Records provided =>
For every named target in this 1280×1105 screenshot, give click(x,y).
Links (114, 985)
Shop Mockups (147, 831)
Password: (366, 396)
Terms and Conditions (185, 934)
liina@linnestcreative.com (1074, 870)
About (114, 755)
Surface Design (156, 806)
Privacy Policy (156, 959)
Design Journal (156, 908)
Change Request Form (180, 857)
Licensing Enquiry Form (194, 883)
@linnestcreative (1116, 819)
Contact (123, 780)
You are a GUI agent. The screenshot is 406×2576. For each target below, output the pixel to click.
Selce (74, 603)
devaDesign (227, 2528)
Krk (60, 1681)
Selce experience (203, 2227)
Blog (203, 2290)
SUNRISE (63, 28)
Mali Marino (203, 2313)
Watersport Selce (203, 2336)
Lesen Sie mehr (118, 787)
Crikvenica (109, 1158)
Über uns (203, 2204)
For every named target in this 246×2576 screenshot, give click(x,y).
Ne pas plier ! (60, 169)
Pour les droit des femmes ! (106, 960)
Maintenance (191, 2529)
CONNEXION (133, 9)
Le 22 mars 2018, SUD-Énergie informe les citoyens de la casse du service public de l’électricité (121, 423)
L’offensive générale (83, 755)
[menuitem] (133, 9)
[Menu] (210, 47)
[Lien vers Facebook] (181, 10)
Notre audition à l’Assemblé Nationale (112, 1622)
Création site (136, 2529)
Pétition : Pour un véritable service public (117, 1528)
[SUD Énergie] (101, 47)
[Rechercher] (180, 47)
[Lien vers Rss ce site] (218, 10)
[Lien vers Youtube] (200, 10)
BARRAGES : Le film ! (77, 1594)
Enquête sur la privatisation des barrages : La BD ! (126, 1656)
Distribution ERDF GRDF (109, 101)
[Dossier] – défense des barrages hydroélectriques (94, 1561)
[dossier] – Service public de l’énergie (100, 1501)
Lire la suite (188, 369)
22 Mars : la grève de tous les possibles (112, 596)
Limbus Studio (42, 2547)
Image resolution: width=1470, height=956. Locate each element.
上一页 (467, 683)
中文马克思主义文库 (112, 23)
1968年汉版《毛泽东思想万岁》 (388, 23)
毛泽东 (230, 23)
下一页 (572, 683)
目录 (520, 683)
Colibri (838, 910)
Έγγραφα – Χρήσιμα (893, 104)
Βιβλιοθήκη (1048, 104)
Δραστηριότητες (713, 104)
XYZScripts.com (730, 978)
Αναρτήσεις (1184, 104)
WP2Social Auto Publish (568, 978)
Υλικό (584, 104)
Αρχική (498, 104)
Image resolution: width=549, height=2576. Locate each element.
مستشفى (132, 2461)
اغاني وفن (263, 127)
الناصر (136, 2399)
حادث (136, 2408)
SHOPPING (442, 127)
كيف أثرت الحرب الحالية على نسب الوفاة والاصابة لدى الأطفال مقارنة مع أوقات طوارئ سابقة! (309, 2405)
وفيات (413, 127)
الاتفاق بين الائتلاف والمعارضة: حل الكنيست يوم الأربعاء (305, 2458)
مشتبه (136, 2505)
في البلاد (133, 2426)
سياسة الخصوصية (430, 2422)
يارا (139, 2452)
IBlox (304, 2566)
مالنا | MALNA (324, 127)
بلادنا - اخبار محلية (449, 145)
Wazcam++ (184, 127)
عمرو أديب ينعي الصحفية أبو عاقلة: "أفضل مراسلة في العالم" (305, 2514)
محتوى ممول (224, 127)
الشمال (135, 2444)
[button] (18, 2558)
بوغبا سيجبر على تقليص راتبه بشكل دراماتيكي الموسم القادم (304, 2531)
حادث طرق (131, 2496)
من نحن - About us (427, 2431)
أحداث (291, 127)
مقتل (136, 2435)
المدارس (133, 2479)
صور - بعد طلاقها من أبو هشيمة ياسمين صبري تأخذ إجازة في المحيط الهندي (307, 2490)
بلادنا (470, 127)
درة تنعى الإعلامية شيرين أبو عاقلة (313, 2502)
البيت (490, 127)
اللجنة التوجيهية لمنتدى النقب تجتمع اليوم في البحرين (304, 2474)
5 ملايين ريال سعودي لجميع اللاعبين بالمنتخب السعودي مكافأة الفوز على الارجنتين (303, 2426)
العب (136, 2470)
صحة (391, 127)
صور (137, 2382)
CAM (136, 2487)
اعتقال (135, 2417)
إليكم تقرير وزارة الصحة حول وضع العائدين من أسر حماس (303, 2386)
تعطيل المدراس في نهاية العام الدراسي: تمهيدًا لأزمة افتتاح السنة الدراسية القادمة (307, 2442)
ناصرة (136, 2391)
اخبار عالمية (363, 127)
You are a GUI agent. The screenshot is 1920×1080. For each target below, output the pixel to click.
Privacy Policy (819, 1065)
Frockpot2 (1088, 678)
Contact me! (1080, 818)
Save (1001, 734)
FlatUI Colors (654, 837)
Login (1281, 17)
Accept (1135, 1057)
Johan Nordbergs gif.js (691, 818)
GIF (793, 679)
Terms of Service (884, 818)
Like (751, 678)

Exercise => From the data above, copy each line that has the string "Image".

Exercise solution =>
Image resolution: width=1470, height=956. Locate each element.
Image resolution: width=549, height=2576. Locate each element.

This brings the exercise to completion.